Bjorn Alexander Duben, professor de Diplomacia e Estudos de Segurança no King’s College London, tem ao longo dos anos analisado as distorções históricas de Putin e dos seus próximos. Em 2020, num texto publicado no blogue da London School of Economics, transcreveu palavras de Vladislav Surkov, o principal ideólogo do Kremlin: “Não existe Ucrânia. Existe ucranianice. Isto é, uma desordem mental específica. Um espantoso entusiasmo pela etnografia, levado ao extremo (…). Não existe uma nação. Existe apenas uma brochura, ‘A Autodesignada Ucrânia’, mas não há Ucrânia.” A mesma ideia que agora repetiu o ex-Presidente russo Dmitry Medvedev, antes considerado moderado.
Na verdade, Duben já tinha mostrado que antes do século XIX não havia uma presença russa substancial nas zonas de leste da Ucrânia que Putin agora reclama e que mesmo anos após a revolução russa os cidadãos de etnia ucraniana eram em número superior aos de etnia russa. “O que finalmente mudou isto nos anos 30 foi a devastação demográfica provocada pelo genocídio agrícola de Estaline, o Holodomor” (tal como a predominância demográfica russa na Crimeia que Putin invocou para justificar a anexação em 2014 “só foi firmemente solidificada com a deportação em massa da população tártara inteira da Crimeia, assim como das populações mais pequenas de etnia arménia, búlgara e grega, a instâncias de Estaline em 1944”, explicou Duben num outro texto).

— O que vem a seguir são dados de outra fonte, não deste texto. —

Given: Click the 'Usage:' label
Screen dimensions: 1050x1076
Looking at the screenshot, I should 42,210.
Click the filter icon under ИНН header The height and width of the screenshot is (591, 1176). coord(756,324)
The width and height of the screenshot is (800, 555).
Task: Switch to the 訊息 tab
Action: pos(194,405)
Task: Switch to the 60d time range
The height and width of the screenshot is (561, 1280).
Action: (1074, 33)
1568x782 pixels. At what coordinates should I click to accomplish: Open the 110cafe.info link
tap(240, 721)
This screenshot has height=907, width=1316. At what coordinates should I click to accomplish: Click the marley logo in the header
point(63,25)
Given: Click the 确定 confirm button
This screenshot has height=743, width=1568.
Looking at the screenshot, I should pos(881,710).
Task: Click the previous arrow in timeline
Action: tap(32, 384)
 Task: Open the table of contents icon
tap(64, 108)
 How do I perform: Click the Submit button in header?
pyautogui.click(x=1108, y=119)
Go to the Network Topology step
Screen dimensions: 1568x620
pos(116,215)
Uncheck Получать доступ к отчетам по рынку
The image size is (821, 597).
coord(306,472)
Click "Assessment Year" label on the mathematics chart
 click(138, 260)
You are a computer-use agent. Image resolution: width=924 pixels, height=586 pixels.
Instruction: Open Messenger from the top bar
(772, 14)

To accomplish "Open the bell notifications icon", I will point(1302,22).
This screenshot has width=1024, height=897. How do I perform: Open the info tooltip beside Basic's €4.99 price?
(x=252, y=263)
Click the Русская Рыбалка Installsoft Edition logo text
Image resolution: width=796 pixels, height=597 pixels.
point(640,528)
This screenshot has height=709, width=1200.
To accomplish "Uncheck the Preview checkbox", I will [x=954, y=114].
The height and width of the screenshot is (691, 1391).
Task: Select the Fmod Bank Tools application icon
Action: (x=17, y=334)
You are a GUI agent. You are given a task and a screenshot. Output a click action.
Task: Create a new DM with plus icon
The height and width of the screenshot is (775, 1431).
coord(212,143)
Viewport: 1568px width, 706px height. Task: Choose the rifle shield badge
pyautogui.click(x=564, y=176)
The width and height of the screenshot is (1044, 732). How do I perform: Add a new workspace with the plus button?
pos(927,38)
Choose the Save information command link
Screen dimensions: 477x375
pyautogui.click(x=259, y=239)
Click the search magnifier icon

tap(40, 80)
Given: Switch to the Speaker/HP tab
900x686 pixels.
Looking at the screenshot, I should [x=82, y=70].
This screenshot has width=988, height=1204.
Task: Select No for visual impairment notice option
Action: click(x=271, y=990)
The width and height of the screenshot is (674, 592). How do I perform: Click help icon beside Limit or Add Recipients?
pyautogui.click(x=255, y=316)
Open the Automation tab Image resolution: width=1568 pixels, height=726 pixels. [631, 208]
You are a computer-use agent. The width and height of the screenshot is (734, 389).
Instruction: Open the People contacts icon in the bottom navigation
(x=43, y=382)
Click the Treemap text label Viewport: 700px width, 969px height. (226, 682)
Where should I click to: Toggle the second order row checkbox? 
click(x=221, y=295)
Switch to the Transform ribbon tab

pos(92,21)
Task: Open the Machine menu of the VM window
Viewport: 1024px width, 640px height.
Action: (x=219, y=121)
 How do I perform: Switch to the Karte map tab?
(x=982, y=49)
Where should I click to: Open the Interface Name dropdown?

A resistência também é um elemento na criação de uma consciência nacional. Em “The Ukranians: Unexpected Nation” [Os ucranianos: nação inesperada], Andrew Wilson confirma que grande parte dos políticos russos, uma década após a independência da Ucrânia, decidida por uma larguíssima maioria da população em referendo (mesmo as zonas do leste votaram a favor), ainda não se tinha verdadeiramente compenetrado de que esse país tinha uma existência autónoma.
“A Ucrânia tende a ser definida por referência à unidade do território e do povo do Rus e não por qualquer consideração da História subsequente ou da realidade de uma geopolítica especificamente ucraniana.” Wilson nota que esses pontos de vista coincidem em boa medida com os da opinião pública na Rússia e que muitos russos continuam a pensar que o termo ‘ucraniano’ foi inventado em Viena e Berlim como forma de minar o Estado russo. “A Ucrânia é, em resumo, (ainda) uma parte natural da Rússia.” Para Putin e os seus ideólogos, “ou ucranianos e russos são uma nação ou as partes ‘russo-lite’ devem ser subdivididas do resto”. O objetivo último de Putin até agora era tornar a Ucrânia um Estado disfuncional, mas pelos vistos não chegou.
Contra os nacionalistas que veem a sua nação como uma entidade histórica, Wilson nota o papel decisivo do acaso na formação das nações e, a propósito da ideia nacional de que os ucranianos falam, comenta: “Precisamente. Conceitos como ‘nação’ pertencem realmente ao reino das imaginações políticas e culturais.” Para justificar o título do seu livro, explica que o aparecimento de uma Ucrânia independente em 1991 surpreendeu governos, empresas e professores no Ocidente. Admite que os múltiplos níveis e padrões de diversidade na Ucrânia faziam dela um candidato improvável a nação nova. “Porém, uma nação inesperada é ainda assim uma nação — nem mais nem menos do que muitas outras”, conclui.